#### [Task item]
Please update the job posting text, from the words "Analytics and Data" through "understand their data.", writing "Computational Biology" in place of "Bioinformatics".

Analytics and Data Integration (Clinical and Pre-Clinical) Bioinformatics
Key expectations: Develop Predictive Models and Applicable Initiatives, data integration, analytics, machine learning for external and internal data sets, extract data, load data for downstream work - end to end solutions. Clinical data program analytics, processing clinical data sets, utilize for data visualization, data curation. Help the team understand their data.
Organization/Business Function Background
As part of the Data & Computational Science platform in the mRNA Center of Excellence, Research Data Science (RDS) is responsible for leading the application of statistics & advanced data analytics to drive data-driven, decision-making for the advancement of mRNA vaccines and therapeutics. In this context, the RDS team integrates complex and disparate data sources spanning preclinical to translational research, uncovers patterns in the data and develops machine learning models to predict mRNA vaccine performance and further our understanding of the mechanism of action. Familiarity with biology/immunology is preferred.

#### [Data block]
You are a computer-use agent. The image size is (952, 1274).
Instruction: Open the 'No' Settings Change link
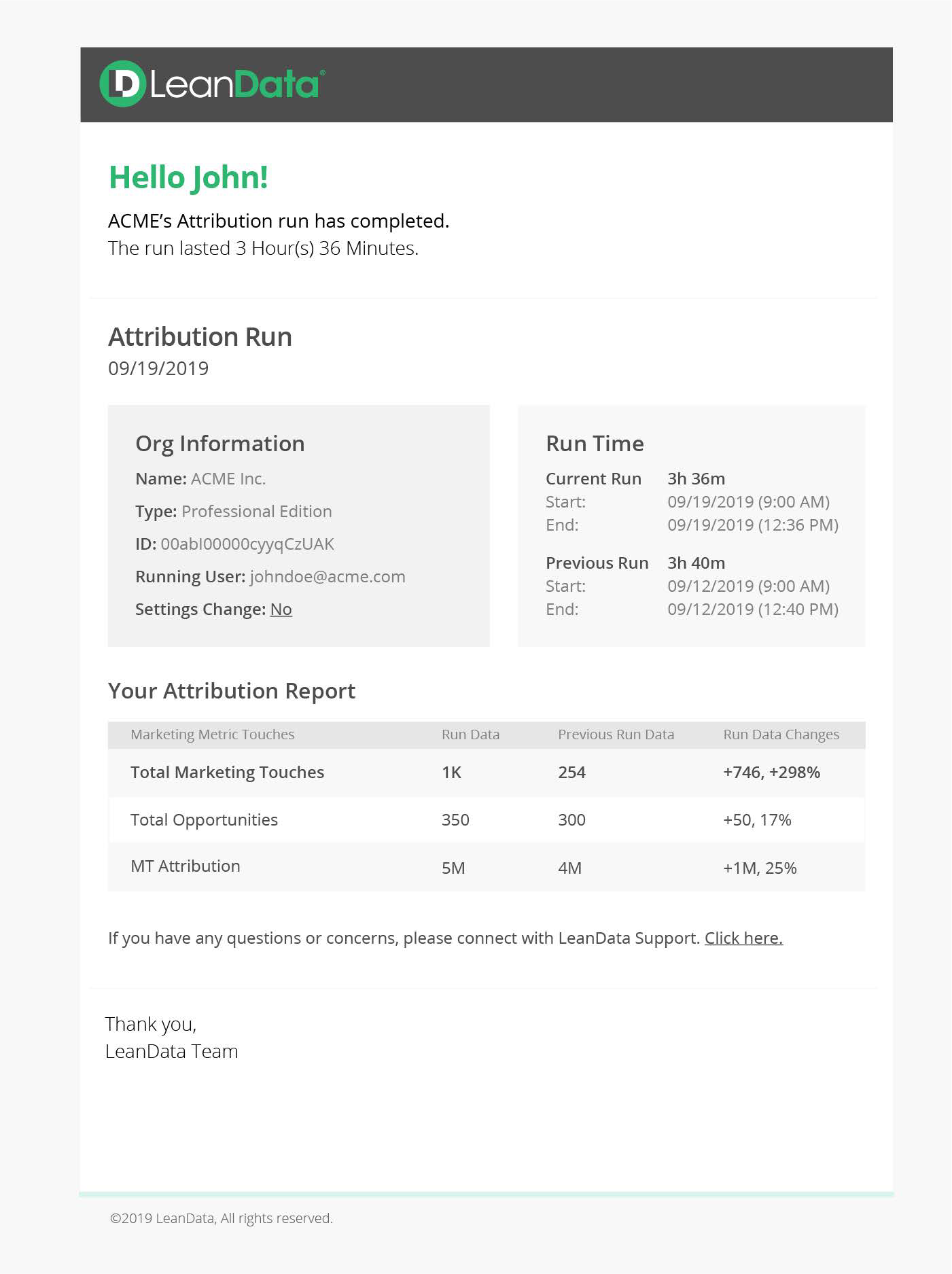281,609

#### [Solution]
Analytics and Data Integration (Clinical and Pre-Clinical) Computational Biology
Key expectations: Develop Predictive Models and Applicable Initiatives, data integration, analytics, machine learning for external and internal data sets, extract data, load data for downstream work - end to end solutions. Clinical data program analytics, processing clinical data sets, utilize for data visualization, data curation. Help the team understand their data.